“Sognava di costruire un futuro lungo e sereno accanto alla giovane moglie, ma a cinquantacinque anni si ritrova a fare i conti con un rimorso che brucia.”
— Un altro caffè? — domandò la cameriera, tamburellando con l’unghia sulla tazzina vuota.
Viktor Nikolaevič trasalì. Nel semibuio del bar “Transit”, dentro la stazione, il mondo gli sembrava ondeggiare. Era lì seduto da più di tre ore.
— Come? Ah… sì, grazie. Ma senza zucchero.
La ragazza sorrise appena e portò via la tazzina. Sul cartellino c’era scritto “Alëna”. Giovane, come lo era Ksuša dieci anni prima. Stesso sguardo ironico, stesso modo di passarsi la lingua sulle labbra mentre ascoltava.
Fuori cadeva una pioggia sottile e fredda, insistente come la sua stessa vita a quell’età. Le gocce sul vetro scivolavano lente, simili alle rughe che ormai gli segnavano il viso.
Il telefono vibrò per l’ennesima volta. Non era Ksuša, solo lavoro. Ignorò la chiamata.
— Il conto, per favore? — disse la cameriera lasciandogli una nuova tazza fumante. — Tra poco finisco il turno.
— No, aspetto…
Si bloccò. Non riusciva a dire “moglie”. Lo era ancora? Dopo quei messaggi, il suo silenzio, l’hashtag sui social che parlava di “uomini veri”?
Aprì la chat: l’ultimo messaggio era suo. «Alle 14:00 in stazione. Dobbiamo parlare. Ti amo». Due spunte blu, nessuna risposta.

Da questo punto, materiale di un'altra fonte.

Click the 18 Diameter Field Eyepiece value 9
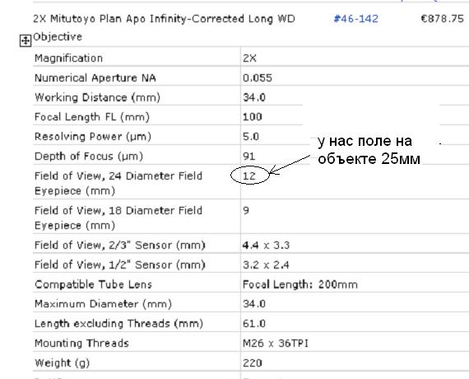469x379 pixels. pos(246,210)
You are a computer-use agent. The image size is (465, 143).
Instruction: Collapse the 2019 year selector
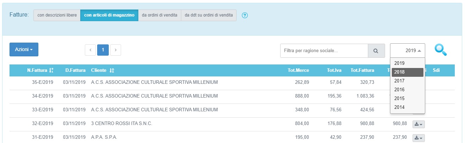pos(408,51)
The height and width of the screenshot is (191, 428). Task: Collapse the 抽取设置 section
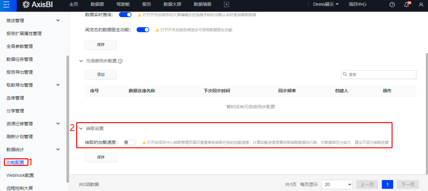pyautogui.click(x=81, y=128)
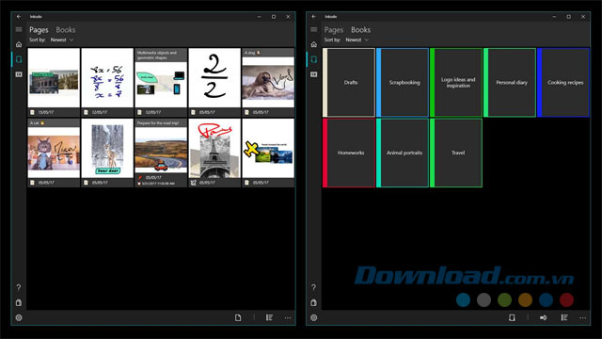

«Ti amo». Due parole che un tempo erano promessa, adesso suonavano come condanna.
Accanto a lui una coppia discuteva: lui voleva partire per Mosca, lei gli rinfacciava la carriera e i soldi. Viktor ascoltò senza volerlo. Un tempo avrebbe sorriso, ora gli sembrava di guardare il teatro della propria vita.
Dieci anni prima aveva detto a Marina: «Anche gli uomini hanno diritto alla felicità». Credeva fosse vero. Adesso quelle parole gli apparivano ridicole.
Un messaggio arrivò sullo schermo: «Scusa, non posso venire. Rimandiamo. Domani parto per Bali con le ragazze. Due settimane».
Il cuore gli cadde in fondo allo stomaco. “Con le ragazze”? O con qualcun altro? Poco dopo la banca gli notificò l’acquisto di due biglietti business class per Denpasar. Era chiaro.
Guardò vecchie foto sul telefono: Istanbul, il Bosforo, sorrisi studiati davanti alla macchina fotografica. Solo ora notava come negli occhi di Ksuša ci fosse sempre altrove, mai lui.
Provò a chiamarla. Rispose solo la segreteria: «Lascia un messaggio, ti richiamo appena posso». La voce registrata non era più quella dolce di un tempo.
«Ho visto i biglietti» disse piano. «Ho capito tutto. Non serve fingere. Non voglio litigare, parliamone una volta sola. Da esseri umani».
Chiuse la chiamata e rimase con un vuoto nello stomaco.
Il cellulare squillò ancora. Stavolta non era lei: era Katja, la figlia maggiore. La prima volta in tre anni.
— Pronto?
— Ciao, papà.
La voce era diversa, matura. Marina, la sua ex moglie, era in ospedale. Operazione alla cistifellea. E Katja gli disse anche un’altra cosa: «Diventerai nonno. È una femmina. La chiameremo Sonja».
Un nodo gli serrò la gola. Non avrebbe saputo nulla, se non fosse stata Marina.
— Verrò domattina in ospedale — disse con esitazione.
— Perché, papà? — fu la risposta.
Quelle tre parole lo ferirono più di qualunque insulto.
Qualche giorno dopo, su invito delle figlie, si ritrovò a un compleanno di famiglia. Porta un mazzo di crisantemi bianchi e un regalo scelto con imbarazzo. Quando la porta si aprì, sentì il profumo di casa e vide Marina: capelli corti, vestito blu, un sorriso pacato. Nessun rimprovero, nessuna rabbia. Solo:
— Ciao, Viktor. È tanto che non ci vediamo.
Lui abbassò lo sguardo.
— Ciao, Marina. Come stai?
Per un attimo gli parve di respirare davvero, dopo anni di apnea. Non c’erano promesse di ricominciare, ma la possibilità di esserci, almeno un po’, per le figlie e per la vita che continuava.
Forse non era troppo tardi per imparare a vivere davvero, anche a cinquantacinque anni.